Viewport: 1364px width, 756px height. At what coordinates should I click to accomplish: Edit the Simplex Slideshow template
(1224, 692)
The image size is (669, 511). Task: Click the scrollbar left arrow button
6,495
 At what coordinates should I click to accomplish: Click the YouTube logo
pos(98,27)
==
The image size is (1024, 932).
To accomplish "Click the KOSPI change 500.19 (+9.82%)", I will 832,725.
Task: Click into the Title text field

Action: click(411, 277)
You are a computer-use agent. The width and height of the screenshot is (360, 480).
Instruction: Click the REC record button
---
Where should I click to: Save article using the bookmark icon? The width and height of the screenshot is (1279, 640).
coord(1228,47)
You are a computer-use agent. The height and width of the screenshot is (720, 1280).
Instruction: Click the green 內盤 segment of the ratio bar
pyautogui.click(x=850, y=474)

[PROBLEM DETAILS] Only one stretch of the entries above is wanted: the lines from the one containing "The image size is (1024, 932)." through the one containing "Instruction: Click the REC record button". Please reproduce it exactly.

[EXERCISE RESULT]
The image size is (1024, 932).
To accomplish "Click the KOSPI change 500.19 (+9.82%)", I will 832,725.
Task: Click into the Title text field

Action: click(411, 277)
You are a computer-use agent. The width and height of the screenshot is (360, 480).
Instruction: Click the REC record button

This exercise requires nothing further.